• Problem statement
Print every record below exactly as it stands.

Top of Records for the task

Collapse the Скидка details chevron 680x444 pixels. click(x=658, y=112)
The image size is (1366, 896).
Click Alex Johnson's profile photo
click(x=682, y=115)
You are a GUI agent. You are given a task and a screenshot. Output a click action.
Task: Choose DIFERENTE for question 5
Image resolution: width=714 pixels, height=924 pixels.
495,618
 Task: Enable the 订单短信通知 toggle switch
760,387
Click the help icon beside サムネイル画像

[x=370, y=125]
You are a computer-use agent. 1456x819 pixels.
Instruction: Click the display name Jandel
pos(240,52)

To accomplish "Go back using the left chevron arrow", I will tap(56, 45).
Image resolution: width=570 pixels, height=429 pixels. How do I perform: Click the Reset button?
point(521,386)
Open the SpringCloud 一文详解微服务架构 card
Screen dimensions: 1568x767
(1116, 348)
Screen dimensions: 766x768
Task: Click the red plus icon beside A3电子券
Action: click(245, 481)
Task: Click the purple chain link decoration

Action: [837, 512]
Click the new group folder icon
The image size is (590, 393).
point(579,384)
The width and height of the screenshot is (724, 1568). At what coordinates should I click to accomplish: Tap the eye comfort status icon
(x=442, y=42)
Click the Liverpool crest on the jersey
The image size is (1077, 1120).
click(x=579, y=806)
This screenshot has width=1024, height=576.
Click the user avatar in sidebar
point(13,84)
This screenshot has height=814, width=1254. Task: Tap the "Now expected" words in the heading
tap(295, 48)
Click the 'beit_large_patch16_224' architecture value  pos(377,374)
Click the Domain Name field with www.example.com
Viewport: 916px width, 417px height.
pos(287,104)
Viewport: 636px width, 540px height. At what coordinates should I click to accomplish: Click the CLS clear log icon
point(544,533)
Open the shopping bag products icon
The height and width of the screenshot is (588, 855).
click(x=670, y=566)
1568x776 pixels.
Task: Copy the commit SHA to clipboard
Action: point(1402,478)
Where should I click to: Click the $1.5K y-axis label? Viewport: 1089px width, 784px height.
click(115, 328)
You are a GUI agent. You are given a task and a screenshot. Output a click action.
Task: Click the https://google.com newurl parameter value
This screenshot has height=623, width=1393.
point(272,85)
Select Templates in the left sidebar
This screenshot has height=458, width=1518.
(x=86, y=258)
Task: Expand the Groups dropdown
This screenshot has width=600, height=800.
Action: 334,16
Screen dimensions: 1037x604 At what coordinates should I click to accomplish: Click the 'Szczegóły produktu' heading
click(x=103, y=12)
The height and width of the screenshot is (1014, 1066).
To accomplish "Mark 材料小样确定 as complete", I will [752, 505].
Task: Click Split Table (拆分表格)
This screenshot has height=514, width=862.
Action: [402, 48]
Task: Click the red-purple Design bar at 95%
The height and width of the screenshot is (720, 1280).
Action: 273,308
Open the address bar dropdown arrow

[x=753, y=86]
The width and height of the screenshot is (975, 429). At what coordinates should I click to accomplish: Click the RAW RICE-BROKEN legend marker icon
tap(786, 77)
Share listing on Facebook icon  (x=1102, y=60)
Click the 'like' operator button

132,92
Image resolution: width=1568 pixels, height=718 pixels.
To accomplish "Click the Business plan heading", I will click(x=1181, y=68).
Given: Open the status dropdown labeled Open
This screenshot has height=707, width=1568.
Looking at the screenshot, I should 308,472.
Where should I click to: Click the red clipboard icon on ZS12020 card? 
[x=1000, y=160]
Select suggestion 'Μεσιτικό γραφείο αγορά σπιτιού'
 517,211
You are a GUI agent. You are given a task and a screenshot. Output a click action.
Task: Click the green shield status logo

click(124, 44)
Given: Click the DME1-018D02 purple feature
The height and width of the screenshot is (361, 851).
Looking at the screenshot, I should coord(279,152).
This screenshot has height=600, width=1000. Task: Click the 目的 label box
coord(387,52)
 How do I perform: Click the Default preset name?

Bottom of Records for the task

• Task output
Collapse the Скидка details chevron 680x444 pixels. click(x=658, y=112)
The image size is (1366, 896).
Click Alex Johnson's profile photo
click(x=682, y=115)
You are a GUI agent. You are given a task and a screenshot. Output a click action.
Task: Choose DIFERENTE for question 5
Image resolution: width=714 pixels, height=924 pixels.
495,618
 Task: Enable the 订单短信通知 toggle switch
760,387
Click the help icon beside サムネイル画像

[x=370, y=125]
You are a computer-use agent. 1456x819 pixels.
Instruction: Click the display name Jandel
pos(240,52)

To accomplish "Go back using the left chevron arrow", I will tap(56, 45).
Image resolution: width=570 pixels, height=429 pixels. How do I perform: Click the Reset button?
point(521,386)
Open the SpringCloud 一文详解微服务架构 card
Screen dimensions: 1568x767
(1116, 348)
Screen dimensions: 766x768
Task: Click the red plus icon beside A3电子券
Action: click(245, 481)
Task: Click the purple chain link decoration

Action: [837, 512]
Click the new group folder icon
The image size is (590, 393).
point(579,384)
The width and height of the screenshot is (724, 1568). At what coordinates should I click to accomplish: Tap the eye comfort status icon
(x=442, y=42)
Click the Liverpool crest on the jersey
The image size is (1077, 1120).
click(x=579, y=806)
This screenshot has width=1024, height=576.
Click the user avatar in sidebar
point(13,84)
This screenshot has height=814, width=1254. Task: Tap the "Now expected" words in the heading
tap(295, 48)
Click the 'beit_large_patch16_224' architecture value  pos(377,374)
Click the Domain Name field with www.example.com
Viewport: 916px width, 417px height.
pos(287,104)
Viewport: 636px width, 540px height. At what coordinates should I click to accomplish: Click the CLS clear log icon
point(544,533)
Open the shopping bag products icon
The height and width of the screenshot is (588, 855).
click(x=670, y=566)
1568x776 pixels.
Task: Copy the commit SHA to clipboard
Action: point(1402,478)
Where should I click to: Click the $1.5K y-axis label? Viewport: 1089px width, 784px height.
click(115, 328)
You are a GUI agent. You are given a task and a screenshot. Output a click action.
Task: Click the https://google.com newurl parameter value
This screenshot has height=623, width=1393.
point(272,85)
Select Templates in the left sidebar
This screenshot has height=458, width=1518.
(x=86, y=258)
Task: Expand the Groups dropdown
This screenshot has width=600, height=800.
Action: 334,16
Screen dimensions: 1037x604 At what coordinates should I click to accomplish: Click the 'Szczegóły produktu' heading
click(x=103, y=12)
The height and width of the screenshot is (1014, 1066).
To accomplish "Mark 材料小样确定 as complete", I will [752, 505].
Task: Click Split Table (拆分表格)
This screenshot has height=514, width=862.
Action: [402, 48]
Task: Click the red-purple Design bar at 95%
The height and width of the screenshot is (720, 1280).
Action: 273,308
Open the address bar dropdown arrow

[x=753, y=86]
The width and height of the screenshot is (975, 429). At what coordinates should I click to accomplish: Click the RAW RICE-BROKEN legend marker icon
tap(786, 77)
Share listing on Facebook icon  (x=1102, y=60)
Click the 'like' operator button

132,92
Image resolution: width=1568 pixels, height=718 pixels.
To accomplish "Click the Business plan heading", I will click(x=1181, y=68).
Given: Open the status dropdown labeled Open
This screenshot has height=707, width=1568.
Looking at the screenshot, I should 308,472.
Where should I click to: Click the red clipboard icon on ZS12020 card? 
[x=1000, y=160]
Select suggestion 'Μεσιτικό γραφείο αγορά σπιτιού'
 517,211
You are a GUI agent. You are given a task and a screenshot. Output a click action.
Task: Click the green shield status logo

click(124, 44)
Given: Click the DME1-018D02 purple feature
The height and width of the screenshot is (361, 851).
Looking at the screenshot, I should coord(279,152).
This screenshot has height=600, width=1000. Task: Click the 目的 label box
coord(387,52)
 How do I perform: Click the Default preset name?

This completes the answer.